··· Supplied data ···

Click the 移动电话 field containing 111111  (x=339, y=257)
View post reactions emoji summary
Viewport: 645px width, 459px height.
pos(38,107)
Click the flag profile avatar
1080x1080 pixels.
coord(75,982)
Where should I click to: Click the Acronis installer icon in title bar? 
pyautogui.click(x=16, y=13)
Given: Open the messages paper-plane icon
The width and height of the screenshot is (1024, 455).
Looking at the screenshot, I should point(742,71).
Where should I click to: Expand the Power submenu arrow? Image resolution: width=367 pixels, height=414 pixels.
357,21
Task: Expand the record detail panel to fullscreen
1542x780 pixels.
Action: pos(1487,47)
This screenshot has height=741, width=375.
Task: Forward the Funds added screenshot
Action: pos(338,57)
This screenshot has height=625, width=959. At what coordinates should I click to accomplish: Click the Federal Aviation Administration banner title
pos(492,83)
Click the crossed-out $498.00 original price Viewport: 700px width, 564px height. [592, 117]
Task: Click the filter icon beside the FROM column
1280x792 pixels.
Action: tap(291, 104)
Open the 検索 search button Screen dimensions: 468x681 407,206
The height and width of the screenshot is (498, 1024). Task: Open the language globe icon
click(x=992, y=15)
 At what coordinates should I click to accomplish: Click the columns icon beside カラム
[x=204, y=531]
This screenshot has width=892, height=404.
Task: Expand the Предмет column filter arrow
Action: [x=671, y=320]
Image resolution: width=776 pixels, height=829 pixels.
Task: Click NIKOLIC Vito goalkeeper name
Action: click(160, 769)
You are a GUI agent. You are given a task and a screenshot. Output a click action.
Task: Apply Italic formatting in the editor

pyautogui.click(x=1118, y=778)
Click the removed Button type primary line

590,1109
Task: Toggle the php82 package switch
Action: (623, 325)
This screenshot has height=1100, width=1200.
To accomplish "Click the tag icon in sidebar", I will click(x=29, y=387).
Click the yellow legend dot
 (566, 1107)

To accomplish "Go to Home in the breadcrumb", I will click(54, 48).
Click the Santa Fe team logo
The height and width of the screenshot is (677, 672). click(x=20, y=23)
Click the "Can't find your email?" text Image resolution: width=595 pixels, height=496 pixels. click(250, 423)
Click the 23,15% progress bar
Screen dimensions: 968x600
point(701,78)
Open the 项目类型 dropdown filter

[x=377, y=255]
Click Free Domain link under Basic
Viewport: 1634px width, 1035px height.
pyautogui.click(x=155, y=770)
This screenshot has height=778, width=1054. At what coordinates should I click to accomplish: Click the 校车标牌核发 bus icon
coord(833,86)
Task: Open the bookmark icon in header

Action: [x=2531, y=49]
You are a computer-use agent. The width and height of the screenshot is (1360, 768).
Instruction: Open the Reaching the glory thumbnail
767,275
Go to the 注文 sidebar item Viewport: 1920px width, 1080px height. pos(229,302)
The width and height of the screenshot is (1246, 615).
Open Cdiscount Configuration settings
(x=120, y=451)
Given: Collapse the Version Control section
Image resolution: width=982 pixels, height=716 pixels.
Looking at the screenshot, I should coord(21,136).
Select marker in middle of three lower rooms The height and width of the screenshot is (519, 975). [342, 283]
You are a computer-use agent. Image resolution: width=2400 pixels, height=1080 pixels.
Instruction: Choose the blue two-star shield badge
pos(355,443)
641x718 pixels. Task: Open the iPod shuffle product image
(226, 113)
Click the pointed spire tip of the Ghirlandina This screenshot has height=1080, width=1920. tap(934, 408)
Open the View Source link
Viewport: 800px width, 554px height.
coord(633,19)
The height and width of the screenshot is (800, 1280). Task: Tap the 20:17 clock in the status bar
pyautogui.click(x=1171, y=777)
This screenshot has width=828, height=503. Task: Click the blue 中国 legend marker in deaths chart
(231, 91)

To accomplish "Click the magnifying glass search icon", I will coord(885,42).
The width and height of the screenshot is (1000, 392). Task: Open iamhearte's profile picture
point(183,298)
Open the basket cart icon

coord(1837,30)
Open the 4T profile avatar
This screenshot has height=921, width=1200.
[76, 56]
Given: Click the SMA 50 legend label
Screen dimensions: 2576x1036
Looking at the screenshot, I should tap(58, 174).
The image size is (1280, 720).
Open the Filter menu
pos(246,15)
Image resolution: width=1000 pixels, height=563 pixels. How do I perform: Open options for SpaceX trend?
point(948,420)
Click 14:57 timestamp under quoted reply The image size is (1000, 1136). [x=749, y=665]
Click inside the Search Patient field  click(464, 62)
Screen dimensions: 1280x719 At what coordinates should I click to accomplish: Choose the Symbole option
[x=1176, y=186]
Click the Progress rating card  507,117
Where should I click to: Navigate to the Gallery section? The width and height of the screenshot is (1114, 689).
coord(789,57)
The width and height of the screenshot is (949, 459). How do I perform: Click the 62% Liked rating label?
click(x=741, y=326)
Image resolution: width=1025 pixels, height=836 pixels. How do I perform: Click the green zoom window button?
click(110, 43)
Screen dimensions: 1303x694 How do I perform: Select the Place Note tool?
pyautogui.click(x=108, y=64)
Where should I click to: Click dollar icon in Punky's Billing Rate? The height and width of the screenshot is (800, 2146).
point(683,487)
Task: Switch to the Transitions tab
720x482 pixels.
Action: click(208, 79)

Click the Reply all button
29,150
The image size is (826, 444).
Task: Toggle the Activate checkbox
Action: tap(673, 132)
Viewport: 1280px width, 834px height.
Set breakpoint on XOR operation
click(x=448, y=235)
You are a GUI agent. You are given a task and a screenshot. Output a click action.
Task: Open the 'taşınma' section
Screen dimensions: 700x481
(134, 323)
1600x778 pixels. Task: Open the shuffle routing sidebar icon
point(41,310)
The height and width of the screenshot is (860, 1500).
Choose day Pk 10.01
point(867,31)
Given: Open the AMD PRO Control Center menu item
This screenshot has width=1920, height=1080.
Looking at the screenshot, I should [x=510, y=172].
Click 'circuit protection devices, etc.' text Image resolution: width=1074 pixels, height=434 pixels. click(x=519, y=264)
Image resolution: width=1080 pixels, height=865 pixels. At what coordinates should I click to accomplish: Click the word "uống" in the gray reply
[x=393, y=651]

···

◆ **What the exercise asks**
Repeat the listing above line for line, without changing anything.

◆ **Answer to this problem**
Click the 移动电话 field containing 111111  (x=339, y=257)
View post reactions emoji summary
Viewport: 645px width, 459px height.
pos(38,107)
Click the flag profile avatar
1080x1080 pixels.
coord(75,982)
Where should I click to: Click the Acronis installer icon in title bar? 
pyautogui.click(x=16, y=13)
Given: Open the messages paper-plane icon
The width and height of the screenshot is (1024, 455).
Looking at the screenshot, I should point(742,71).
Where should I click to: Expand the Power submenu arrow? Image resolution: width=367 pixels, height=414 pixels.
357,21
Task: Expand the record detail panel to fullscreen
1542x780 pixels.
Action: pos(1487,47)
This screenshot has height=741, width=375.
Task: Forward the Funds added screenshot
Action: pos(338,57)
This screenshot has height=625, width=959. At what coordinates should I click to accomplish: Click the Federal Aviation Administration banner title
pos(492,83)
Click the crossed-out $498.00 original price Viewport: 700px width, 564px height. [592, 117]
Task: Click the filter icon beside the FROM column
1280x792 pixels.
Action: tap(291, 104)
Open the 検索 search button Screen dimensions: 468x681 407,206
The height and width of the screenshot is (498, 1024). Task: Open the language globe icon
click(x=992, y=15)
 At what coordinates should I click to accomplish: Click the columns icon beside カラム
[x=204, y=531]
This screenshot has width=892, height=404.
Task: Expand the Предмет column filter arrow
Action: [x=671, y=320]
Image resolution: width=776 pixels, height=829 pixels.
Task: Click NIKOLIC Vito goalkeeper name
Action: click(160, 769)
You are a GUI agent. You are given a task and a screenshot. Output a click action.
Task: Apply Italic formatting in the editor

pyautogui.click(x=1118, y=778)
Click the removed Button type primary line

590,1109
Task: Toggle the php82 package switch
Action: (623, 325)
This screenshot has height=1100, width=1200.
To accomplish "Click the tag icon in sidebar", I will click(x=29, y=387).
Click the yellow legend dot
 (566, 1107)

To accomplish "Go to Home in the breadcrumb", I will click(54, 48).
Click the Santa Fe team logo
The height and width of the screenshot is (677, 672). click(x=20, y=23)
Click the "Can't find your email?" text Image resolution: width=595 pixels, height=496 pixels. click(250, 423)
Click the 23,15% progress bar
Screen dimensions: 968x600
point(701,78)
Open the 项目类型 dropdown filter

[x=377, y=255]
Click Free Domain link under Basic
Viewport: 1634px width, 1035px height.
pyautogui.click(x=155, y=770)
This screenshot has height=778, width=1054. At what coordinates should I click to accomplish: Click the 校车标牌核发 bus icon
coord(833,86)
Task: Open the bookmark icon in header

Action: [x=2531, y=49]
You are a computer-use agent. The width and height of the screenshot is (1360, 768).
Instruction: Open the Reaching the glory thumbnail
767,275
Go to the 注文 sidebar item Viewport: 1920px width, 1080px height. pos(229,302)
The width and height of the screenshot is (1246, 615).
Open Cdiscount Configuration settings
(x=120, y=451)
Given: Collapse the Version Control section
Image resolution: width=982 pixels, height=716 pixels.
Looking at the screenshot, I should coord(21,136).
Select marker in middle of three lower rooms The height and width of the screenshot is (519, 975). [342, 283]
You are a computer-use agent. Image resolution: width=2400 pixels, height=1080 pixels.
Instruction: Choose the blue two-star shield badge
pos(355,443)
641x718 pixels. Task: Open the iPod shuffle product image
(226, 113)
Click the pointed spire tip of the Ghirlandina This screenshot has height=1080, width=1920. tap(934, 408)
Open the View Source link
Viewport: 800px width, 554px height.
coord(633,19)
The height and width of the screenshot is (800, 1280). Task: Tap the 20:17 clock in the status bar
pyautogui.click(x=1171, y=777)
This screenshot has width=828, height=503. Task: Click the blue 中国 legend marker in deaths chart
(231, 91)

To accomplish "Click the magnifying glass search icon", I will coord(885,42).
The width and height of the screenshot is (1000, 392). Task: Open iamhearte's profile picture
point(183,298)
Open the basket cart icon

coord(1837,30)
Open the 4T profile avatar
This screenshot has height=921, width=1200.
[76, 56]
Given: Click the SMA 50 legend label
Screen dimensions: 2576x1036
Looking at the screenshot, I should tap(58, 174).
The image size is (1280, 720).
Open the Filter menu
pos(246,15)
Image resolution: width=1000 pixels, height=563 pixels. How do I perform: Open options for SpaceX trend?
point(948,420)
Click 14:57 timestamp under quoted reply The image size is (1000, 1136). [x=749, y=665]
Click inside the Search Patient field  click(464, 62)
Screen dimensions: 1280x719 At what coordinates should I click to accomplish: Choose the Symbole option
[x=1176, y=186]
Click the Progress rating card  507,117
Where should I click to: Navigate to the Gallery section? The width and height of the screenshot is (1114, 689).
coord(789,57)
The width and height of the screenshot is (949, 459). How do I perform: Click the 62% Liked rating label?
click(x=741, y=326)
Image resolution: width=1025 pixels, height=836 pixels. How do I perform: Click the green zoom window button?
click(110, 43)
Screen dimensions: 1303x694 How do I perform: Select the Place Note tool?
pyautogui.click(x=108, y=64)
Where should I click to: Click dollar icon in Punky's Billing Rate? The height and width of the screenshot is (800, 2146).
point(683,487)
Task: Switch to the Transitions tab
720x482 pixels.
Action: click(208, 79)

Click the Reply all button
29,150
The image size is (826, 444).
Task: Toggle the Activate checkbox
Action: tap(673, 132)
Viewport: 1280px width, 834px height.
Set breakpoint on XOR operation
click(x=448, y=235)
You are a GUI agent. You are given a task and a screenshot. Output a click action.
Task: Open the 'taşınma' section
Screen dimensions: 700x481
(134, 323)
1600x778 pixels. Task: Open the shuffle routing sidebar icon
point(41,310)
The height and width of the screenshot is (860, 1500).
Choose day Pk 10.01
point(867,31)
Given: Open the AMD PRO Control Center menu item
This screenshot has width=1920, height=1080.
Looking at the screenshot, I should [x=510, y=172].
Click 'circuit protection devices, etc.' text Image resolution: width=1074 pixels, height=434 pixels. click(x=519, y=264)
Image resolution: width=1080 pixels, height=865 pixels. At what coordinates should I click to accomplish: Click the word "uống" in the gray reply
[x=393, y=651]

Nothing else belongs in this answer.